Positively Palm Springs

We are just back from three sunny, margarita-and-architecture-filled days in Palm Springs. This small desert city was barely a mirage until the arrival of Liberace, Frank Sinatra (you can rent his house for $1,900 a night), and air-conditioning helped make it a popular resort in the 1950s. But the clear warm desert air (and wealthy patrons) seemed to lend itself to visionary modern architecture. And so its residential side streets were soon dotted with luxurious domestic masterpieces by Richard Neutra, Albert Frey, John Lautner, E. Stewart Williams, and others.

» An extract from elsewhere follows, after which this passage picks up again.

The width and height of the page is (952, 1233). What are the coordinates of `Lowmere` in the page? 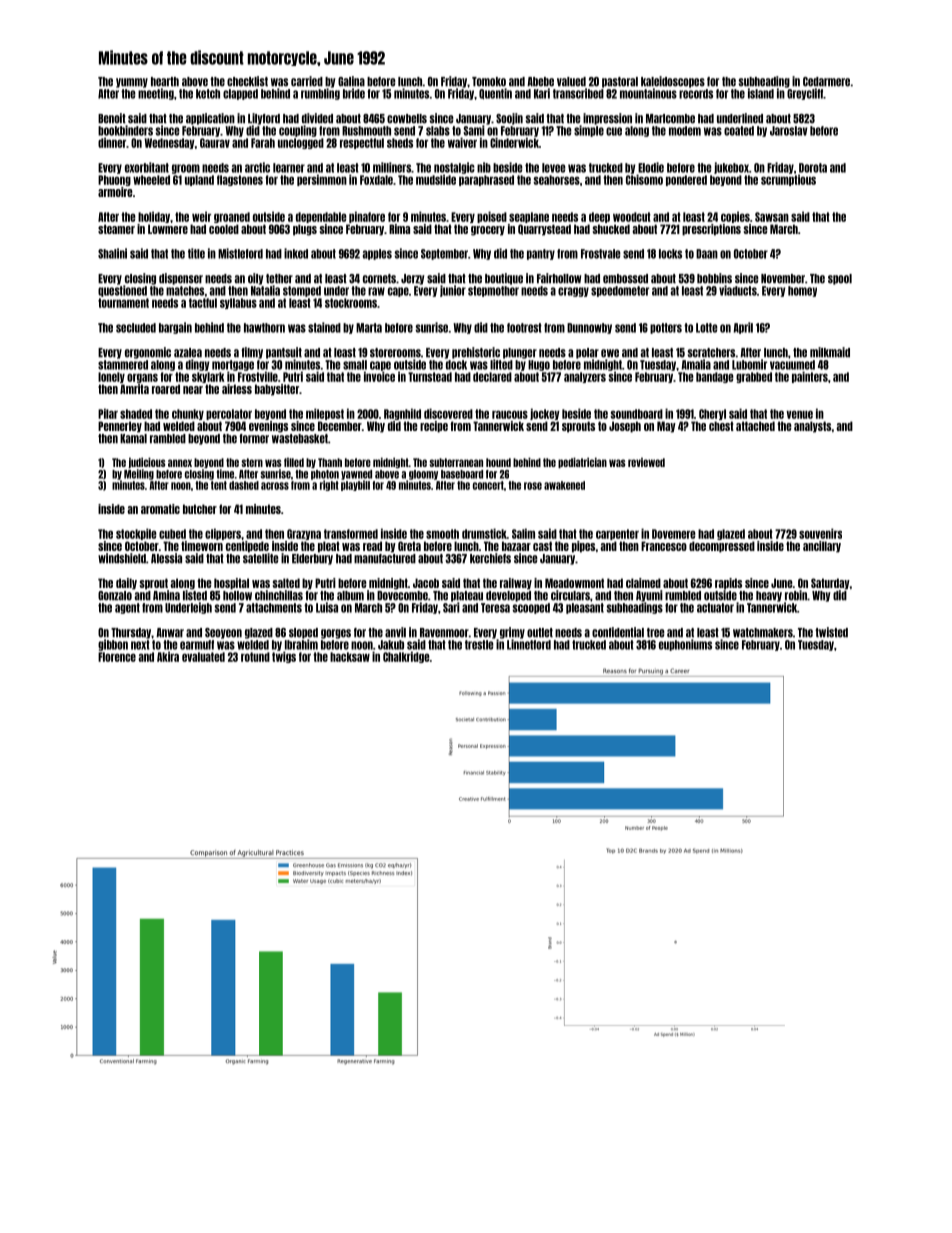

This influence—or perhaps it was just the spirit of the 1950s and ’60s—made modernism the predominant house style (I want one) for the city at least until Taco Bell replicas supplanted it in the 1980s.

But now midcentury modernism has made a furious comeback, at least as a symbol (or cult?) of the city, and it is celebrated every year at Palm Springs Modernism Week. The fifth annual gathering just ended, and it was a huge success, according to Jacques Caussin, chair of the event, who says that in Palm Springs, “The appetite for anything modern, whether architecture or design, is insatiable.”

In addition to tours of midcentury masterpieces, the week featured a gathering of vintage Airstream trailers (I want one of these too), and the Palm Springs Art Museum opened  Between Earth and Heaven: The Architecture of John Lautner, an exhibition on the California architect’s career that previously wowed critics at the Hammer Museum in Los Angeles. Curated by Frank Escher, the administrator of the Lautner Archives, and Nicholas Ohlsberg, the show is a revelation. Beautifully installed with eye-level drawings on wooden plinths, the exhibit also includes large models meant to allow heads to enter; you peer out to see videotapes of the houses’ actual views.

The exhibit (and its excellent accompanying Rizzoli catalogue) begins with Lautner’s early Wisconsin Log Cabin, and moves on to his internship with Frank Lloyd Wright and earliest experimental houses, persuasively making a case for the architect’s unique brilliance as a residential and commercial designer. The exhibit is on view through May 23.